* _DIRECTION_:
Copy out the lines of the records from the line with "2464x1509 pixels. Task: Open" up to and including the line with "Action: pos(425,60)", keeping each one the same.

* _Pointing records for text and elements_:
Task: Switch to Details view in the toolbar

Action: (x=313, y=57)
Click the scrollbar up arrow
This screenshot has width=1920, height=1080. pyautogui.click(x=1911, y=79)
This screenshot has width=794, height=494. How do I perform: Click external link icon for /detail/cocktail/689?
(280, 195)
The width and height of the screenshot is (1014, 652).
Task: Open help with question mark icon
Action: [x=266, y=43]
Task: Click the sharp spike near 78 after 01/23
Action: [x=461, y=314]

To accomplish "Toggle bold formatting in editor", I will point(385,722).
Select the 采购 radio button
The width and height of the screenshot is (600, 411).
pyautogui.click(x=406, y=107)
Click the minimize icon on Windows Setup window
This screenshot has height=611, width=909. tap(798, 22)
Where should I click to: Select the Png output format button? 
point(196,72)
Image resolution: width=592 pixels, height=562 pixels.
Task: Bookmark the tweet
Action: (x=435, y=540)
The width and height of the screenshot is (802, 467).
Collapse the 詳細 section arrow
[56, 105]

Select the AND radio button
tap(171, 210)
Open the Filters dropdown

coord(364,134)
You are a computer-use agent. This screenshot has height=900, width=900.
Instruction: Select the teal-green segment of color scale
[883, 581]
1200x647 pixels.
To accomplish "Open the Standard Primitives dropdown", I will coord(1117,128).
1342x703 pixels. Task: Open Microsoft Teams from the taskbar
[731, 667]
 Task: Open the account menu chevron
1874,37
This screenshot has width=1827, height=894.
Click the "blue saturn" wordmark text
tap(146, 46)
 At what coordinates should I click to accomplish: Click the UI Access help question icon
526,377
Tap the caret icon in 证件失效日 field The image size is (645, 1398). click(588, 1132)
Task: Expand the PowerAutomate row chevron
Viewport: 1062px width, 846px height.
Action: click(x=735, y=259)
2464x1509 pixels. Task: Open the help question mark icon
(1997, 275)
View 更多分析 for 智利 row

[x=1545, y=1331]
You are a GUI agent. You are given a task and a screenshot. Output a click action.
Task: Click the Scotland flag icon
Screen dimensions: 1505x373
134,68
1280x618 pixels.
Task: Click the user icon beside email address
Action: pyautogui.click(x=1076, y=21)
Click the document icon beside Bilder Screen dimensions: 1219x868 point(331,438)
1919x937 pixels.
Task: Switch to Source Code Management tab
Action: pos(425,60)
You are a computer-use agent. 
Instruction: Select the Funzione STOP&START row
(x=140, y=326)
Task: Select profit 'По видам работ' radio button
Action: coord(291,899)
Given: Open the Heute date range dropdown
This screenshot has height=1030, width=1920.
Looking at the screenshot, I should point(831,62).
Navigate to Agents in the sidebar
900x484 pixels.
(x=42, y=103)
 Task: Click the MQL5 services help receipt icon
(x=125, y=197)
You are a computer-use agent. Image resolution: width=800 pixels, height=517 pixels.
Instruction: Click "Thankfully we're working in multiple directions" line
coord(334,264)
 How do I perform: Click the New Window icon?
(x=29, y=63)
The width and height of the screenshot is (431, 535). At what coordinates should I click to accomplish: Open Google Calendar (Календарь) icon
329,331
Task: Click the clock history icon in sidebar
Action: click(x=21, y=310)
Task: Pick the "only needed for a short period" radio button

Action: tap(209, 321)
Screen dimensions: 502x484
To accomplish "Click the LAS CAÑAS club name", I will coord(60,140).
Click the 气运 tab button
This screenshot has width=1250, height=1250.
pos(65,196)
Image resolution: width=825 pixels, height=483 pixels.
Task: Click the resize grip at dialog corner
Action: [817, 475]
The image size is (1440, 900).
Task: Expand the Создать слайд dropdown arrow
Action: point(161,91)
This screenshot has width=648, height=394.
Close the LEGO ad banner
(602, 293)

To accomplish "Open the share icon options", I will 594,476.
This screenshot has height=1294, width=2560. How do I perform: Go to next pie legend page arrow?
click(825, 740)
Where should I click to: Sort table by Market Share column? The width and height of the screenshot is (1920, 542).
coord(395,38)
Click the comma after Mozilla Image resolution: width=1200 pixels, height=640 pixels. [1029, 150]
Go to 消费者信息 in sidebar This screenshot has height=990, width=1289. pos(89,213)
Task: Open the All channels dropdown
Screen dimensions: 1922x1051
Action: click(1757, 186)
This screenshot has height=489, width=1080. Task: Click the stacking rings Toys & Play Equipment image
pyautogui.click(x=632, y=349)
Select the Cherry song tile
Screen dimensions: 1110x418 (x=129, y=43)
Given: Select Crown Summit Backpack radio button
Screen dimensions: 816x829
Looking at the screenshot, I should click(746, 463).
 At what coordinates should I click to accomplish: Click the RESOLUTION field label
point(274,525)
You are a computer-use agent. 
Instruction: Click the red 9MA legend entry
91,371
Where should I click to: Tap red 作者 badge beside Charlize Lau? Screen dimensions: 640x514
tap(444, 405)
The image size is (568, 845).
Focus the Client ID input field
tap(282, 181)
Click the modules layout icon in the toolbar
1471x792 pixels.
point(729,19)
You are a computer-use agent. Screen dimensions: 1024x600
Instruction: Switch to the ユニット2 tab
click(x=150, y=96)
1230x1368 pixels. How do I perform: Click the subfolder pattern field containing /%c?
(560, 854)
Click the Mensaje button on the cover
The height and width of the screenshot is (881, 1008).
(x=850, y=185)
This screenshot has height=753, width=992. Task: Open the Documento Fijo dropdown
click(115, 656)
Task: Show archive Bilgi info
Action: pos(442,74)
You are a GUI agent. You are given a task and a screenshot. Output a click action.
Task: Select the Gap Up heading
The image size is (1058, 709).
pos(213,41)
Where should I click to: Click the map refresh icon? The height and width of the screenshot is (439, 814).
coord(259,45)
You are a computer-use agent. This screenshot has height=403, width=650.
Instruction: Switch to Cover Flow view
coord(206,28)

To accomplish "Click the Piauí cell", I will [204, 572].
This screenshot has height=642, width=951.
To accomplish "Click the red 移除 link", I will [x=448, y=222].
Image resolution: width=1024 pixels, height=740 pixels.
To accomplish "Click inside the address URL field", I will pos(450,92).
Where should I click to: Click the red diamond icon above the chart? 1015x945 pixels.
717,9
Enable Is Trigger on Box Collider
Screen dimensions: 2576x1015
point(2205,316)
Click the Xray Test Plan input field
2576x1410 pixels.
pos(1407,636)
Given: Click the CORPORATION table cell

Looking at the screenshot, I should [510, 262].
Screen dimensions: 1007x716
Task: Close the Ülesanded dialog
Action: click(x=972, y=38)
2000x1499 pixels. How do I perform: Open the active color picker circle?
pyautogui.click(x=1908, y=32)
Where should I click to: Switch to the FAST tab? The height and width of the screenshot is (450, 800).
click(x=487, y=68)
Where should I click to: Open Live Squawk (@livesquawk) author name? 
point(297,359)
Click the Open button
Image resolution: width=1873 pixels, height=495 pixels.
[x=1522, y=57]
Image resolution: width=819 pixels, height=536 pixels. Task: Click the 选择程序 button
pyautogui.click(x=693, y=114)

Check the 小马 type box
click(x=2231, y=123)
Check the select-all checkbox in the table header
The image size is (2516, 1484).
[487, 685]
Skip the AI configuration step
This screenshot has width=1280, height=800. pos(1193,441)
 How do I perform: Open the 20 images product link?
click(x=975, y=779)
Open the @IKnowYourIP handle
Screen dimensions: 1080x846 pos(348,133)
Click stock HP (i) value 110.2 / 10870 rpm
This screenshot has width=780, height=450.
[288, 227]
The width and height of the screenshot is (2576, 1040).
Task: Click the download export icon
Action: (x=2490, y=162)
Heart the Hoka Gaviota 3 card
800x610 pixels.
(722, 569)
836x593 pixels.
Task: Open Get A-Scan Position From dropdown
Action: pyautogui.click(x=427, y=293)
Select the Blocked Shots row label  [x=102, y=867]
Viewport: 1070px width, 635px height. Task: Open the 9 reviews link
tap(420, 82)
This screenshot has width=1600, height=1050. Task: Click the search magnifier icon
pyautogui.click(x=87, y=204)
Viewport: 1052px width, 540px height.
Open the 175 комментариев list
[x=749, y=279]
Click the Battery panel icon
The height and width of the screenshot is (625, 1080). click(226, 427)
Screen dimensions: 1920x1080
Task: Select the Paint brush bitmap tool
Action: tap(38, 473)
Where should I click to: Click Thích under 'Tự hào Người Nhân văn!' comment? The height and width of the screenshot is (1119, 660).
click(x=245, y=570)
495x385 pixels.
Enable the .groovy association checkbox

* _ANSWER TO THE PROBLEM_:
2464x1509 pixels. Task: Open the help question mark icon
(1997, 275)
View 更多分析 for 智利 row

[x=1545, y=1331]
You are a GUI agent. You are given a task and a screenshot. Output a click action.
Task: Click the Scotland flag icon
Screen dimensions: 1505x373
134,68
1280x618 pixels.
Task: Click the user icon beside email address
Action: pyautogui.click(x=1076, y=21)
Click the document icon beside Bilder Screen dimensions: 1219x868 point(331,438)
1919x937 pixels.
Task: Switch to Source Code Management tab
Action: pos(425,60)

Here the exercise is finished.